Some people habitually wear sadness, like a garment, and think it a becoming grace. God loves a cheerful worshipper.
Hill and valley, seas and constellations, are but stereotypes of divine ideas appealing to and answered by the living soul of man.
It is a most fearful fact to think of, that in every heart there is some secret spring that would be weak at the touch of temptation, and that is liable to be assailed. Fearful, and yet salutary to think of; for the thought may serve to keep our moral nature braced. It warns us that we can never stand at ease, or lie down in this field of life, without sentinels of watchfulness and campfires of prayer.
Profaneness is a brutal vice. He who indulges in it is no gentleman.
I will tell you where there is power: where the dew lies upon the hills, and the rain has moistened the roots of the various plant; where the sunshine pours steadily; where the brook runs babbling along, there is a beneficent power.
The golden age is not in the past, but in the future; not in the origin of human experience, but in its consummate flower; not opening in Eden, but out from Gethsemane.
Gaiety is often the reckless ripple over depths of despair.
The downright fanatic is nearer to the heart of things than the cool and slippery disputant.
To me there is something thrilling and exalting in the thought that we are drifting forward into a splendid mystery-into something that no mortal eye hath yet seen, and no intelligence has yet declared.
How often a new affection makes a new man! The sordid, cowering soul turns heroic. The frivolous girl becomes the steadfast martyr of patience and ministration, transfigured by deathless love. The career of bounding impulses turns into an anthem of sacred deeds.
Truth is new, as well as old.
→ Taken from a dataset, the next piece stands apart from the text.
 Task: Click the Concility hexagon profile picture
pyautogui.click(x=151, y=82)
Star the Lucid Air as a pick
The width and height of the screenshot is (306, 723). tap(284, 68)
It has new forms; and where you may find a new statement, an earnest statement, you may conclude that by the law of progress it is more likely to be a correct statement than that which has been repeated for ages by the lips of tradition.
Home is the seminary of all other institutions. There are the roots of all public prosperity, the foundations of the State, the germs of the church. There is all that in the child makes the future man; all that in the man makes the good citizen.
Some souls are ennobled and elevated by seeming misfortunes, which then become blessings in disguise.